Problem to solve
Where the records below show a line containing "Lifestyle (1146, 1303)", start copying; end with the line containing "Wiesbaden [link] (98, 2338)", and copy it too.

┌──

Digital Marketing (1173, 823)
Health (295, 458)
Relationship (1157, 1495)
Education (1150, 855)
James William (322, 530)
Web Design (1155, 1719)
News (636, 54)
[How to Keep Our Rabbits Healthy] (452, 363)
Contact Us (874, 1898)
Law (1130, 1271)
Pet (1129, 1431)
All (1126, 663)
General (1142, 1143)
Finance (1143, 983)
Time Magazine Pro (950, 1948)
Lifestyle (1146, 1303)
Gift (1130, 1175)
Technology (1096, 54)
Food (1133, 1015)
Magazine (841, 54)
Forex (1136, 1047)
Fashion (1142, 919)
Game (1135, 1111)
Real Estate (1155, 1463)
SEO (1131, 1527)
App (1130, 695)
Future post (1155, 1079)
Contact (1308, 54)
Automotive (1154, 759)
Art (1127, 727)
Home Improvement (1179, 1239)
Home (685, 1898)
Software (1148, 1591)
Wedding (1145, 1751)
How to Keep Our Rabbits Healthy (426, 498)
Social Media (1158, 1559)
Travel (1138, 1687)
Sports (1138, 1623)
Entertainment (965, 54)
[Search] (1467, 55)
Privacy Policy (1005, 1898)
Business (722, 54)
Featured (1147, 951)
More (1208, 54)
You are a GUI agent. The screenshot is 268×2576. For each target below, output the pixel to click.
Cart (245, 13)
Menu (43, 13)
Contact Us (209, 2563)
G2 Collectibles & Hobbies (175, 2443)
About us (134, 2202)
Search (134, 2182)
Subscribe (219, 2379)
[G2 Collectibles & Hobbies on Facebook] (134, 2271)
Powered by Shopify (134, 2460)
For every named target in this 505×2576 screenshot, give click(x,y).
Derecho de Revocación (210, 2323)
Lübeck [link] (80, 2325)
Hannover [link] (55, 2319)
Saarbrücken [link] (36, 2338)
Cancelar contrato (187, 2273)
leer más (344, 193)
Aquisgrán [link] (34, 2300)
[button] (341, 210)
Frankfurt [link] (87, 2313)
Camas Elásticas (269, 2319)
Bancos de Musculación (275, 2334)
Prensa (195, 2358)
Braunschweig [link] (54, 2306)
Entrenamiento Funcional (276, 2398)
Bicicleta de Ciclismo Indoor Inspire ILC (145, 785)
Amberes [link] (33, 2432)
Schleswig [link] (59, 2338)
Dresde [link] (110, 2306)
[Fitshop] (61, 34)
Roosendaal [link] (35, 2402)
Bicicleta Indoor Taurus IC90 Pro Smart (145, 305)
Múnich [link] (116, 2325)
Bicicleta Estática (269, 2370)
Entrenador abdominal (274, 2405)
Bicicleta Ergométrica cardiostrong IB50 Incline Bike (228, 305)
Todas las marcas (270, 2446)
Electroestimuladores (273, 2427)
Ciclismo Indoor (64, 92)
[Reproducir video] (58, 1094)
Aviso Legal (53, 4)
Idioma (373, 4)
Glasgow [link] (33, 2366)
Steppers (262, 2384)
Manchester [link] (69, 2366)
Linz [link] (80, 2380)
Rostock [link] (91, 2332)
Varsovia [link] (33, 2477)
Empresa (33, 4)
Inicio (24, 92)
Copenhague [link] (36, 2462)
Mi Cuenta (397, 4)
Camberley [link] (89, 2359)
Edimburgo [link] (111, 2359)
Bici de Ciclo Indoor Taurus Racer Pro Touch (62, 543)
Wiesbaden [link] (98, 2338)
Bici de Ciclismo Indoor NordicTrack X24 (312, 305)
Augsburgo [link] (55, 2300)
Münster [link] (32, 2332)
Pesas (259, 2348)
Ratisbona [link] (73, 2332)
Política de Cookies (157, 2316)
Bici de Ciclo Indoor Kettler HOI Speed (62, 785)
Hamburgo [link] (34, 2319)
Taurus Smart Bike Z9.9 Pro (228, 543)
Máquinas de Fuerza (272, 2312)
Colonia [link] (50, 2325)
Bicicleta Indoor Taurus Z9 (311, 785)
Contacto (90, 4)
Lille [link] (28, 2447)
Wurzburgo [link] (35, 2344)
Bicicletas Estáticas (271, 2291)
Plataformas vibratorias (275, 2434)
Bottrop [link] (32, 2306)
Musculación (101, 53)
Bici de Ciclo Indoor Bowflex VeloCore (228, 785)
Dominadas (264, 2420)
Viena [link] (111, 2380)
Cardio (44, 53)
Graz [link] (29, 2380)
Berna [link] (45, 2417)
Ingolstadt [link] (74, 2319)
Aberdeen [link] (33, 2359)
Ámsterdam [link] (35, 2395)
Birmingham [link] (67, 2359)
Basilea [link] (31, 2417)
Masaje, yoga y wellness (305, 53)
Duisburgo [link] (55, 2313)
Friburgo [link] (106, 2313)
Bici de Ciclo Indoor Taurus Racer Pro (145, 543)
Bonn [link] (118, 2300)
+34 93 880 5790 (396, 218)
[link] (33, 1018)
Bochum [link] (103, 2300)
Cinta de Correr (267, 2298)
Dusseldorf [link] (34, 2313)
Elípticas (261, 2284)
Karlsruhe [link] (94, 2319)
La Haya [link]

└──

Reply to the task
Lifestyle (1146, 1303)
Gift (1130, 1175)
Technology (1096, 54)
Food (1133, 1015)
Magazine (841, 54)
Forex (1136, 1047)
Fashion (1142, 919)
Game (1135, 1111)
Real Estate (1155, 1463)
SEO (1131, 1527)
App (1130, 695)
Future post (1155, 1079)
Contact (1308, 54)
Automotive (1154, 759)
Art (1127, 727)
Home Improvement (1179, 1239)
Home (685, 1898)
Software (1148, 1591)
Wedding (1145, 1751)
How to Keep Our Rabbits Healthy (426, 498)
Social Media (1158, 1559)
Travel (1138, 1687)
Sports (1138, 1623)
Entertainment (965, 54)
[Search] (1467, 55)
Privacy Policy (1005, 1898)
Business (722, 54)
Featured (1147, 951)
More (1208, 54)
You are a GUI agent. The screenshot is 268×2576. For each target below, output the pixel to click.
Cart (245, 13)
Menu (43, 13)
Contact Us (209, 2563)
G2 Collectibles & Hobbies (175, 2443)
About us (134, 2202)
Search (134, 2182)
Subscribe (219, 2379)
[G2 Collectibles & Hobbies on Facebook] (134, 2271)
Powered by Shopify (134, 2460)
For every named target in this 505×2576 screenshot, give click(x,y).
Derecho de Revocación (210, 2323)
Lübeck [link] (80, 2325)
Hannover [link] (55, 2319)
Saarbrücken [link] (36, 2338)
Cancelar contrato (187, 2273)
leer más (344, 193)
Aquisgrán [link] (34, 2300)
[button] (341, 210)
Frankfurt [link] (87, 2313)
Camas Elásticas (269, 2319)
Bancos de Musculación (275, 2334)
Prensa (195, 2358)
Braunschweig [link] (54, 2306)
Entrenamiento Funcional (276, 2398)
Bicicleta de Ciclismo Indoor Inspire ILC (145, 785)
Amberes [link] (33, 2432)
Schleswig [link] (59, 2338)
Dresde [link] (110, 2306)
[Fitshop] (61, 34)
Roosendaal [link] (35, 2402)
Bicicleta Indoor Taurus IC90 Pro Smart (145, 305)
Múnich [link] (116, 2325)
Bicicleta Estática (269, 2370)
Entrenador abdominal (274, 2405)
Bicicleta Ergométrica cardiostrong IB50 Incline Bike (228, 305)
Todas las marcas (270, 2446)
Electroestimuladores (273, 2427)
Ciclismo Indoor (64, 92)
[Reproducir video] (58, 1094)
Aviso Legal (53, 4)
Idioma (373, 4)
Glasgow [link] (33, 2366)
Steppers (262, 2384)
Manchester [link] (69, 2366)
Linz [link] (80, 2380)
Rostock [link] (91, 2332)
Varsovia [link] (33, 2477)
Empresa (33, 4)
Inicio (24, 92)
Copenhague [link] (36, 2462)
Mi Cuenta (397, 4)
Camberley [link] (89, 2359)
Edimburgo [link] (111, 2359)
Bici de Ciclo Indoor Taurus Racer Pro Touch (62, 543)
Wiesbaden [link] (98, 2338)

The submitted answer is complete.